▸ **PROBLEM REQUIREMENTS**:
The output has to be the full set of records, reproduced exactly, minus any picture.

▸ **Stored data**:

════

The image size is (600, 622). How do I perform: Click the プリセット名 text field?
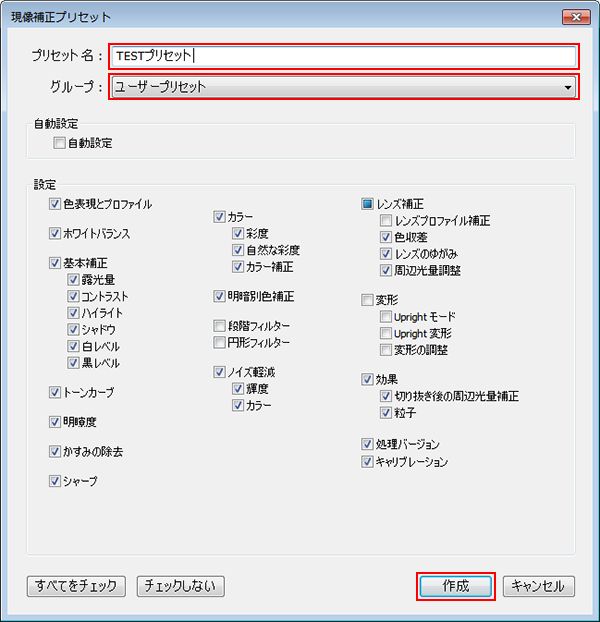click(x=343, y=56)
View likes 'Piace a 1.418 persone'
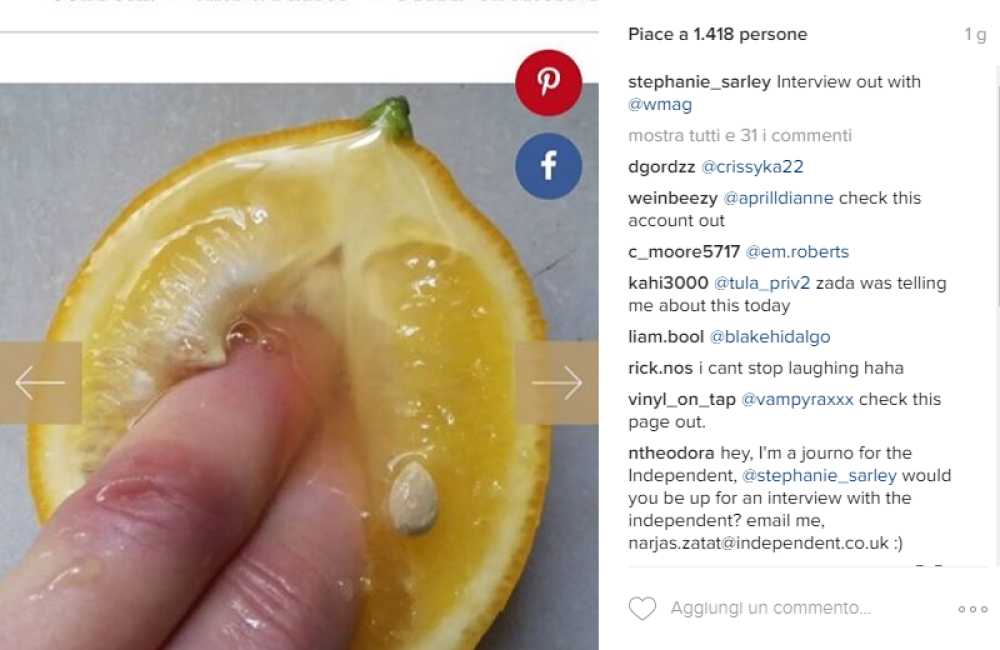The image size is (1000, 650). [717, 34]
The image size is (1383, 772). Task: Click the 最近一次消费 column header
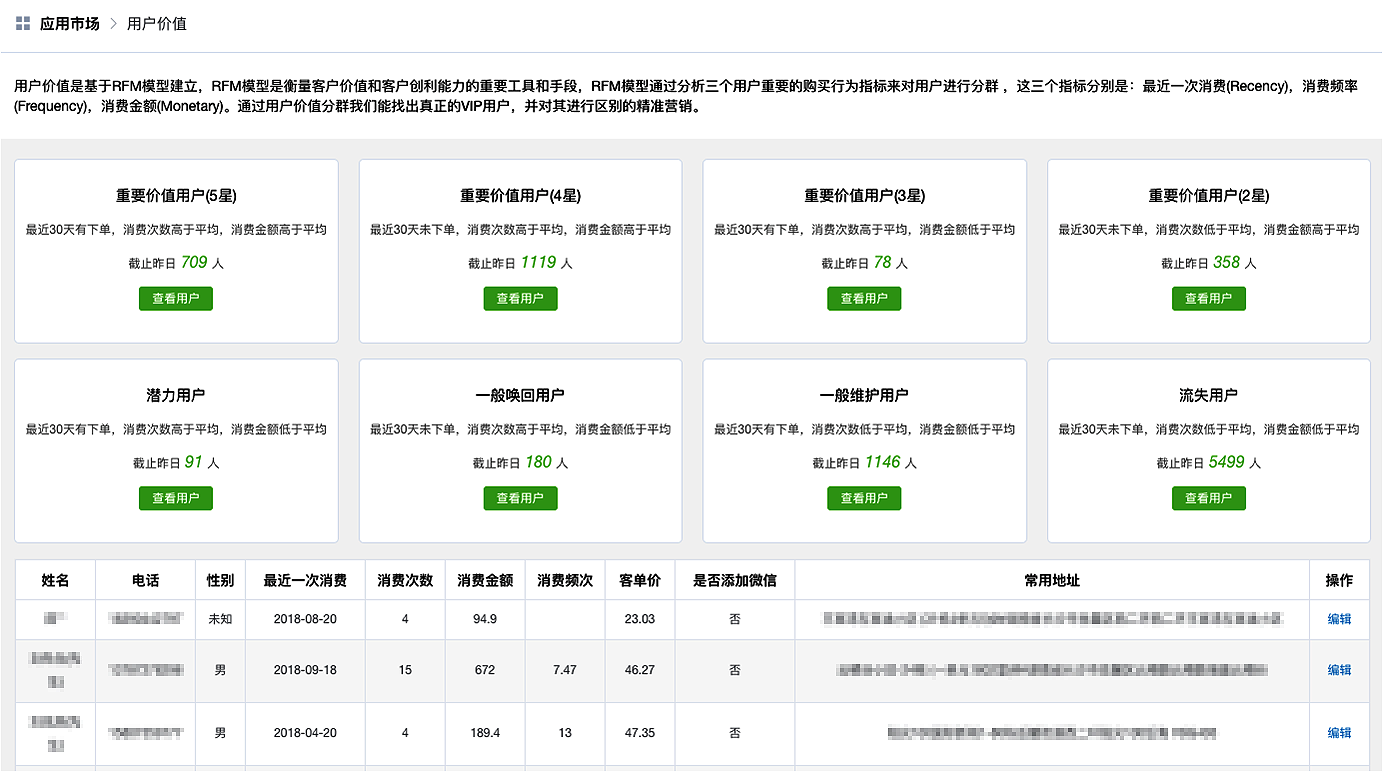point(305,580)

════

▸ **ANSWER TO THIS TASK**:
The image size is (600, 622). How do I perform: Click the プリセット名 text field?
click(x=343, y=56)
View likes 'Piace a 1.418 persone'
The image size is (1000, 650). [717, 34]
The image size is (1383, 772). Task: Click the 最近一次消费 column header
point(305,580)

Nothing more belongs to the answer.